### Document
Karma is a natural law that stands outside subjective judgments. Negative karma is violating others, such as killing or robbing. If you commit karma, you experience the consequences. Something isn’t karmic because of a person’s subjective judgment that it’s evil; it’s karmic because there is a factual violation that shows up in the energy. However, even negative karma is included in the perfection of what is — it’s part of how we grow. When we insist that something shouldn’t be the way it is when it is the way it is, we set up a contraction in ourselves. It’s more useful to fully feel our pain without resistance so that our energy can move.
There are some karmic acts so shockingly heinous that it’s hard to believe that someone would commit them. We may be temporarily stunned into inaction because they are far outside our usual reality, and then the actions we take may be inappropriate or, at least, unhelpful. However, the quicker we grok that they did, in fact, happen, that they’re part of reality, the quicker we can discern them and take appropriate actions.
In a sense, this is a loss of innocence, but the existence of extreme karma doesn’t negate the existence of love, truth, and beauty. We need not become soured on life because we encountered something heinous. Ultimately, even that serves our evolution because it brings into sharper focus what love, truth, and beauty are.

### Given request a
From the passage on karma, reproduce word for word the part starting with "Karma is a natural" and going on through "energy can move.".

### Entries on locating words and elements
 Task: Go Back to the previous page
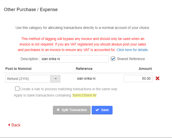[16, 125]
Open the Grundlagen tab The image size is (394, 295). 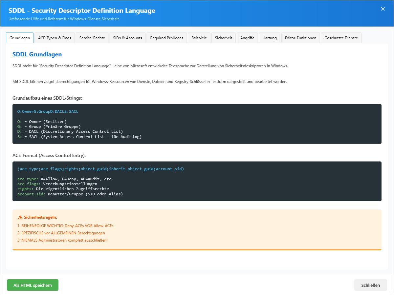tap(20, 38)
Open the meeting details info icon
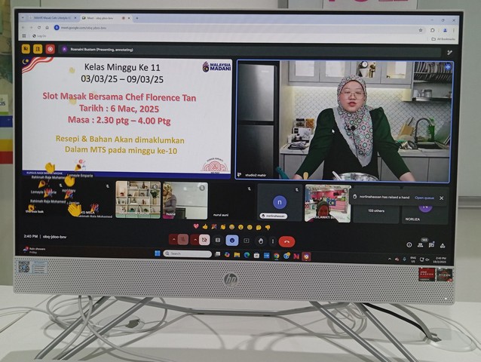Screen dimensions: 481x362 (409, 244)
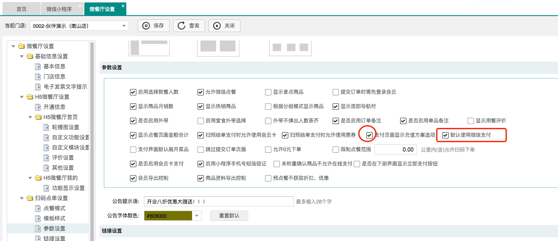Uncheck 默认使用微信支付 checkbox
The width and height of the screenshot is (558, 241).
[x=445, y=135]
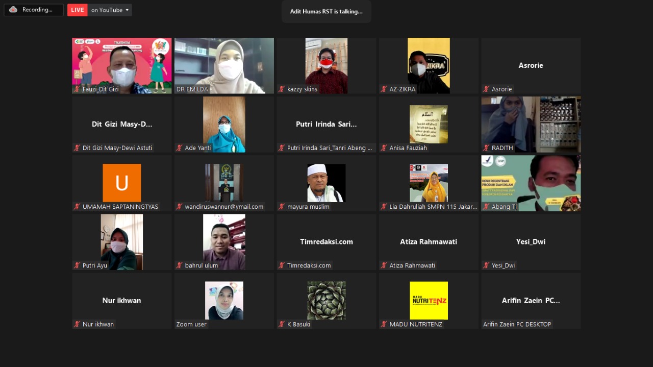This screenshot has width=653, height=367.
Task: Select the bahrul ulum video tile
Action: [224, 241]
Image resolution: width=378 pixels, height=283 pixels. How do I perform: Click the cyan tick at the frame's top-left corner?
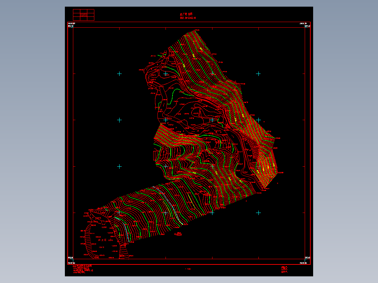point(72,27)
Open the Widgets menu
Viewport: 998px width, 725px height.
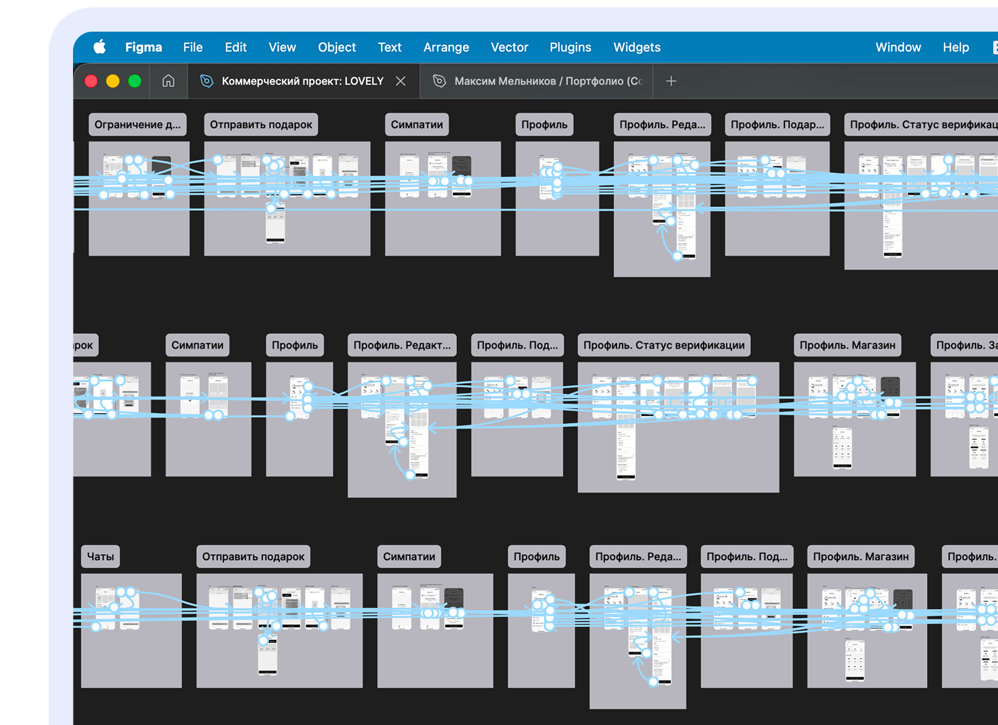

### Given request b
Output as a numbered list the lines of the records starting with the line with "Open the Widgets menu" and going on through the last line of the records, skipping blank lines and leaving out the pictures.

### Task response a
Karma is a natural law that stands outside subjective judgments. Negative karma is violating others, such as killing or robbing. If you commit karma, you experience the consequences. Something isn’t karmic because of a person’s subjective judgment that it’s evil; it’s karmic because there is a factual violation that shows up in the energy. However, even negative karma is included in the perfection of what is — it’s part of how we grow. When we insist that something shouldn’t be the way it is when it is the way it is, we set up a contraction in ourselves. It’s more useful to fully feel our pain without resistance so that our energy can move.

### Task response b
1. Open the Widgets menu
2. Viewport: 998px width, 725px height.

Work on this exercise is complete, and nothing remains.